The Kid with a Big Heart: Elegy for a Fallen Basketball Star

The Kid with a Big Heart: Elegy for a Fallen Basketball Star February 28, 2012

Thomas Lake is the finest young sportswriter in America.  Working for Sports Illustrated, he writes long-form journalism pieces that transcend reporting and cross firmly over into beautiful, profound prose. 

He recently published a piece entitled “The Legacy of Wes Leonard.”  The story (featured in an issue with Jeremy Lin on the cover) follows a young Michigan basketball player who led his team to victory after victory until, just minutes after an incredible come-from-behind win, he collapsed of heart trouble and died.  As with Lake’s story on Darrent Williams, deceased Broncos cornerback, this elegy is long, poetic, and informed by Christian theology (Lake is a graduate of Gordon College).

Here’s a snatch:

After the autopsy, when the doctor found white blossoms of scar tissue on Wes Leonard’s heart, he guessed they had been secretly building there for several months. That would mean Wes’s heart was slowly breaking throughout the Fennville Blackhawks’ 2010–11 regular season, when he led them in scoring and the team won 20 games without a loss.

It would mean his heart was already moving toward electrical meltdown in December, when he scored 26 on Decatur with that big left shoulder clearing a path to the hoop. It would mean his heart swelled and weakened all through January (25 against Hopkins, 33 against Martin) even as it pumped enough blood to fill at least 10 swimming pools.

This heart pounded two million times in February, probably more, heaving under its own weight, propelling Wes’s 6’2″, 230-pound frame along the glimmering hardwood with such precision and force that finally a kid from Hartford gave up on the rules and tackled him in the lane.

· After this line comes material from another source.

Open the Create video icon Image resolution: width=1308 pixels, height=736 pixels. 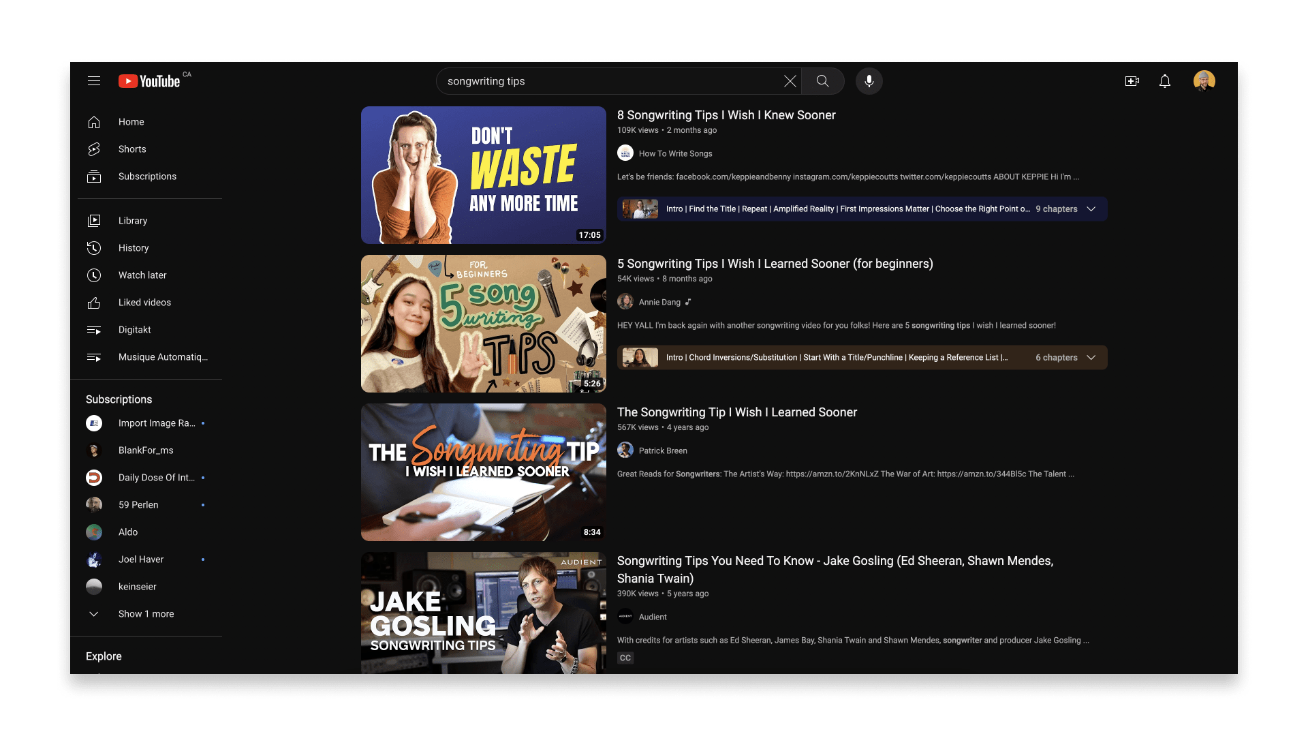point(1132,81)
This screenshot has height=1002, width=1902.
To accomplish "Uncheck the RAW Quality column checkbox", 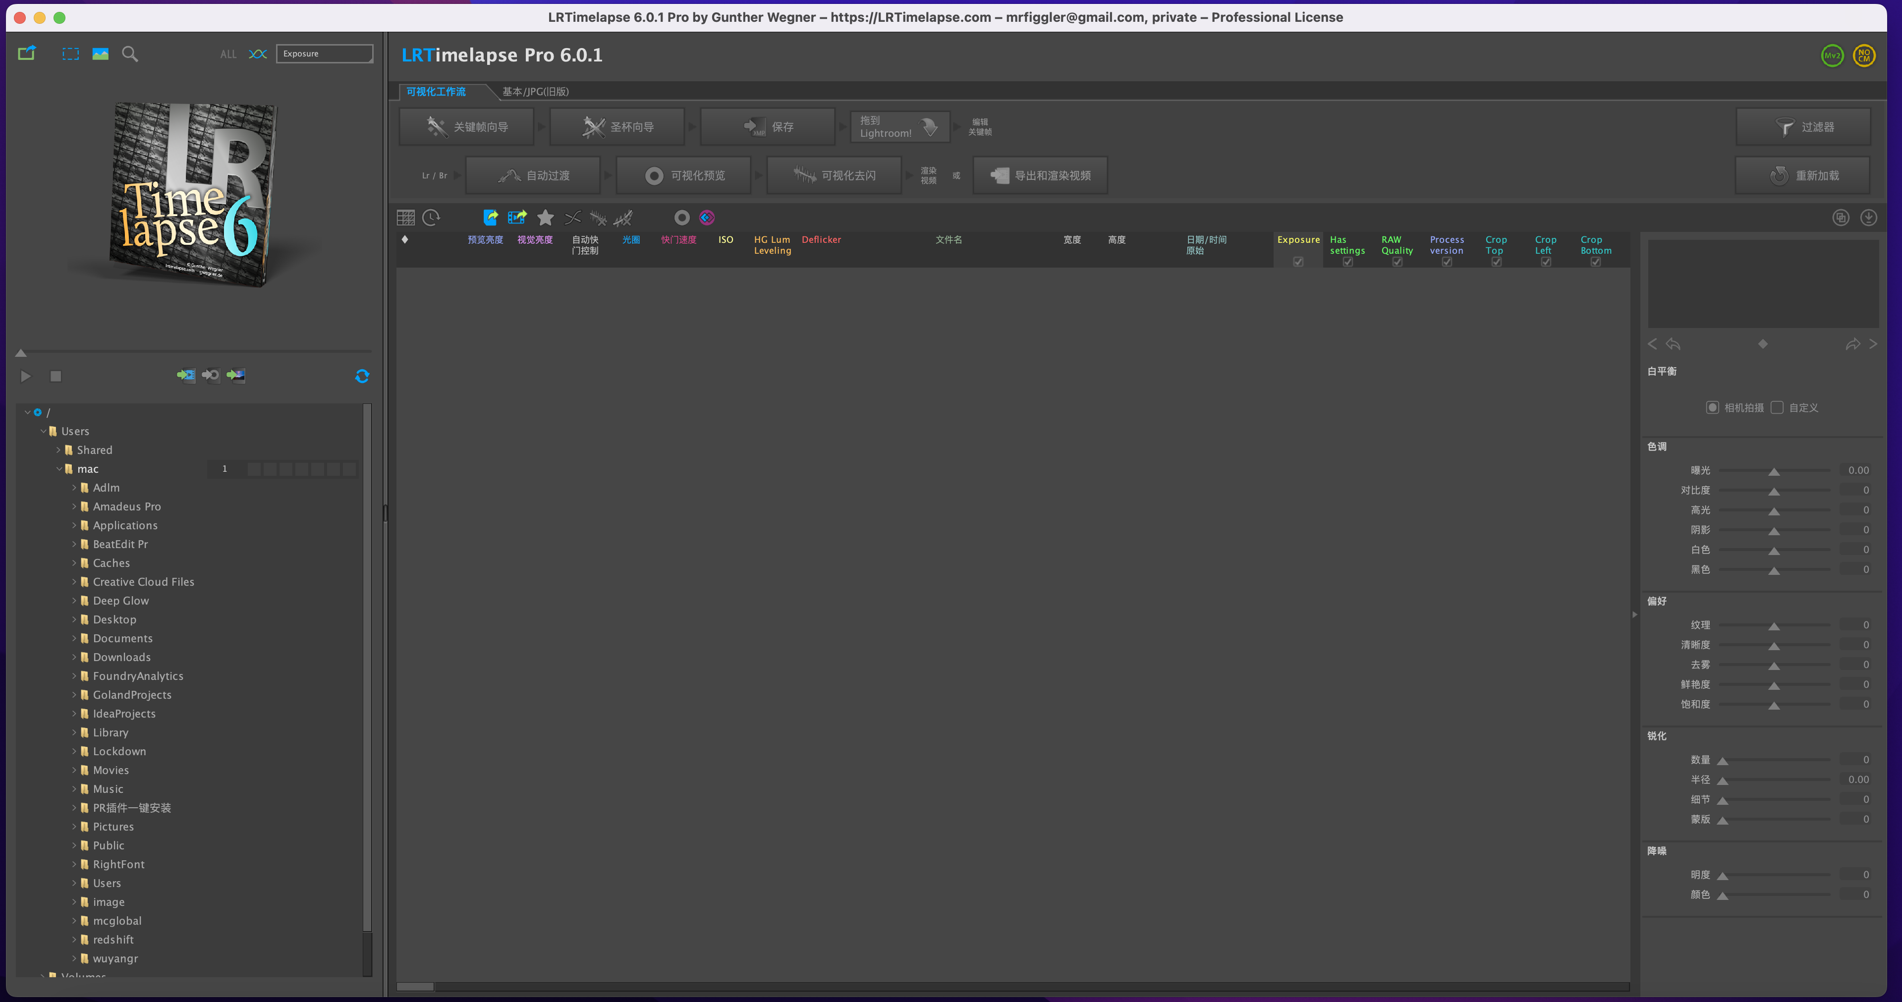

By March 3, the night of Wes’s last and most glorious game, his heart weighed 21½ ounces, double the weight of a normal heart, and it gave him all he needed from the opening tip to the final buzzer. Then the wiring failed, the current going as jagged as a thunderbolt, and Wes fell to the floor with his big heart quivering.

Read the whole thing.  I cannot wait to read Lake’s first book, whenever it comes.  Those who grew up reading the work of various SI authors will know that the magazine features not merely great sportswriting but great writing, period.  Lake continues that tradition.